2 VOLTE PREMIATO CON IL MAGNESIA LITERA (2005 – 2011)
TRADOTTO ALL’ESTERO IN 10 LINGUE
QUESTA È LA SUA PRIMA OPERA TRADOTTA IN ITALIA
Jan Balabán, morto prematuramente a 49 anni nel 2010, è stato e resta una delle voci migliori e più forti della letteratura ceca contemporanea. Accostato a Milan Kundera e Jachym Topol, è nato e vissuto nella zona mineraria di Ostrava, molto diversa dalla “Praga d’oro” che tutti conosciamo, è autore di svariate raccolte di racconti e di due romanzi, ed è stato definito un “esistenzialista con una ispirazione cristiano-evangelica di fondo”.
I fratelli Hans, Emil e Kateřina devono far fronte, come la loro madre Marta, alla malattia e alla morte di una persona cara, il padre, il medico Jan Nedoma (che significa “senza casa”: nessuno in questo mondo è realmente a casa). Tutti e quattro si trovano a fare i conti con se stessi e i propri ricordi, e a far fronte alle accuse postume di complicità con le autorità comuniste mosse a loro padre da quello che un tempo era il suo migliore amico. Si tratta di un’amara ironia, “chiedere papà come siano andate davvero le cose” non è più immaginabile né possibile.
Il romanzo di Balabán è pervaso di domande che riflettono sul senso, sulla qualità e sul percorso della vita umana, sui rapporti famigliari, sulla malattia e sulla morte, e su quel che resta dopo. Con un’immediatezza straziante, che porta in sé una dimensione di meditazione e un’urgenza di espressione interiore concreta, l’autore descrive in modo estremamente preciso l’aspetto tragico del destino individuale che tende inesorabilmente al suo punto finale. Non è forse vero che è dalla nascita che si comincia a morire? E nel frattempo, che cosa facciamo, che cosa siamo?
Booktrailer
Quarta originale del poeta e amico Petr Hruška
«La morte osserva le nostre vite.
L’evento centrale dell’ultimo romanzo di Jan Balaban è l’agonia e la morte di un uomo, ma ciò che racconta davvero è l’impegnativa ricerca della vita. Poiché questa deve sempre essere trovata nella profondità di ciascuno. E poi di nuovo reinventata. In un certo senso siamo tutti simili ai personaggi della meravigliosa storia di Jan Balabán, traboccante di conversazioni, di soliloqui e silenzi. Una storia in cui si cerca la verità, e si trova la sincerità. Tutti noi, nella nostra parabola mortale, cerchiamo di scoprire qualcosa sull’essenza della realtà, o almeno trovarci per un un momento vicino a qualcosa di importante.

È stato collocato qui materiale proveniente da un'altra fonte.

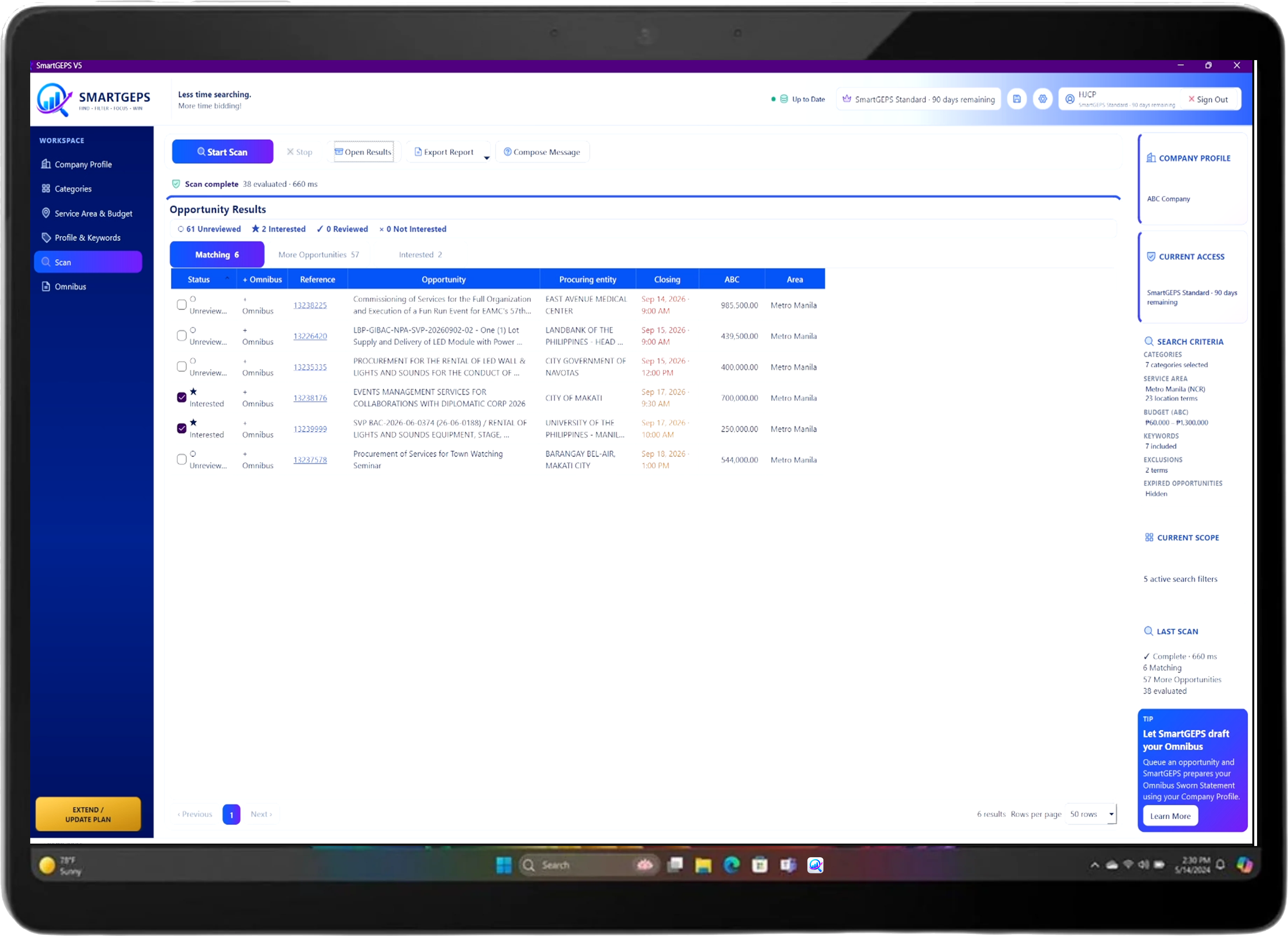This screenshot has width=1288, height=936.
Task: Uncheck the EVENTS MANAGEMENT SERVICES row checkbox
Action: 182,397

È quasi impossibile, perché ne sappiamo terribilmente poco. La nostra mente è sopraffatta da domande e dubbi, sfiducia e incredulità, nervosismo e aggressività. L’energia viene sprecata nel cieco affanarsi quotidiano. Le parole si ribellano in una inesattezza maligna, le mani sono corte …
Abbiamo ancora un cuore.»
Jan Balabán (1961-2010), è considerato una delle voci più potenti, originali e importanti della letteratura ceca contemporanea, spesso accostato a Milan Kundera e a Jachym Topol. Nato in una famiglia evangelica – frequenti infatti sono i riferimenti biblici, per quanto la sua fede sia spesso non ortodossa –, nei suoi scritti si interroga e ci interroga sull’esistenza e sul senso della vita di ciascuno e della società nel suo complesso, con forza e senza risparmiare a se stesso o al lettore la scomodità delle domande da porsi. Se sembriamo, come spesso afferma attraverso i suoi tipici personaggi, estranei in questo mondo, agli altri e anche a noi stessi, l’unico senso possibile dell’azione umana e, ancor prima, di ogni intenzione non può che essere la ricerca di un qualche punto di luce che possa accendere la speranza.

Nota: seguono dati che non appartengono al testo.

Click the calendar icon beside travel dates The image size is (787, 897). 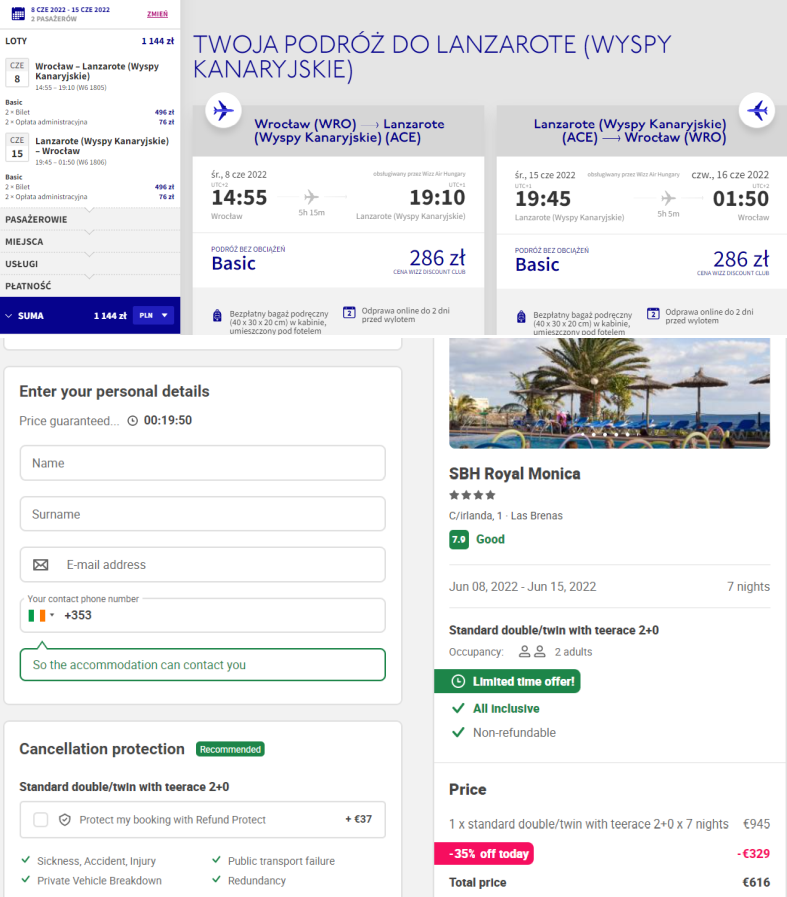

Ha pubblicato diverse raccolte di racconti e due romanzi, ed è stato insignito due volte del Premio Magnesia Litera: nel 2005 per i racconti di Jsme tady (Siamo qui) e nel 2011, post mortem, per Chiedi a papà, tradotto in questa stessa collana.
Il suo primo romanzo, Dove è passato l’angelo, è uscito una prima volta per una piccola casa editrice nel 2003, ed è stato ripubblicato nel 2005 in seguito alla notorietà raggiunta dopo il successo di pubblico e di critica e il premio citato, nello stesso anno.